Meminta maaf dalam produk jurnalisme adalah hal yang perlu dibiasakan di dunia pers. Tak banyak perusahaan media yang berani secara terbuka meminta maaf atas kesalahan yang diperbuat.
Banyak media hanya menghapus konten bermasalahnya tanpa minta maaf, tanpa penjelasan bahkan tanpa kesadaran bahwa publik butuh itu. Sehingga, permintaan maaf Tirto.id adalah langkah elegan dan patut diapresiasi.
Kasus ini memberi pelajaran baru bahwa media sosial tidak bisa dilepaskan dari lingkup kerja jurnalisme. Hari ini media sosial sudah menjadi bagian tak terpisahkan dari media. Ia bukan saja mendistribusikan berita, tapi juga memberi makna atasnya.

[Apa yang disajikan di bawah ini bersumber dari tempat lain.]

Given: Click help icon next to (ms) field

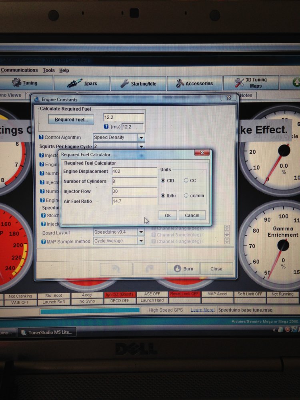Looking at the screenshot, I should click(106, 126).
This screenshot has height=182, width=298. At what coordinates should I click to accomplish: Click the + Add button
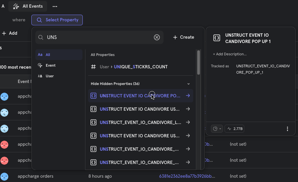[x=9, y=33]
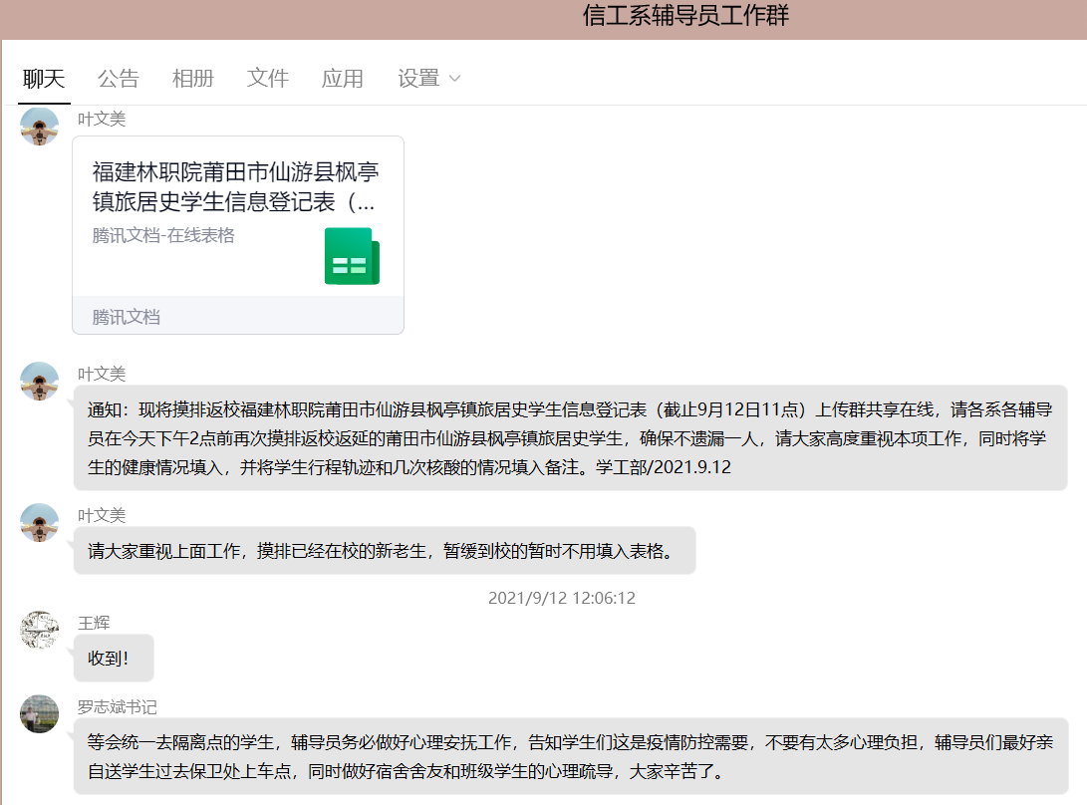Click the chevron arrow beside 设置
Image resolution: width=1087 pixels, height=805 pixels.
[x=455, y=79]
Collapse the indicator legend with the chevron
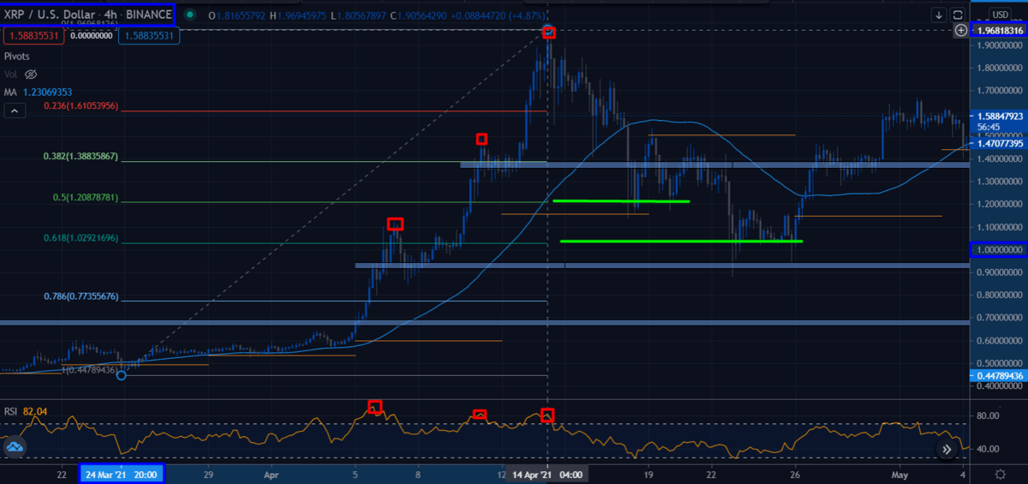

Kepercayaan dan Ruang Maaf
Di titik inilah, kepercayaan dibenturkan dengan kesalahan. Mereka yang mampu membangun kepercayaan dengan baik, tentu tidak mudah diusik kesalahan-kesalahan manusiawi. Terlebih, ada riwayat baik yang terus terpelihara di otak para pembaca.
Kita, sama halnya dengan Tirto.id, manusia yang berupaya berjalan di jalan benar. Dan kepleset adalah hal yang manusiawi. Hal yang lebih esensial dari menertawakan manusia yang kepleset adalah, memberikan kesempatan untuk ia bangkit kembali.
Nabs, kesalahan Tirto.id tentu patut dikritik. Namun, kita juga tidak bisa serta merta mendiskreditkan semua hasil kerja cerdas yang dilakukan. Apa kabar tulisan-tulisan dengan segudang referensi, analisis mendalam, dan alternatif perspektif yang segar?
Hasil kerja cerdas ini tentu masih membekas di relung neuron yang memproses kepercayaan. Justru, dengan kepercayaan yang kita miliki. Kita jadi bisa berdialektika dalam kritik, saran, dan apresiasi.
Ibaratnya, kalau daun dari pohon mangga di halaman rumahmu terserang hama. Kau tidak akan serta merta menebang pohon itu sampai ke akar kan? Kita rawat saja daun-daun yang sakit itu. Sembari membiarkan batang, ranting, dan daun yang sehat menyembuhkan bagian yang sakit.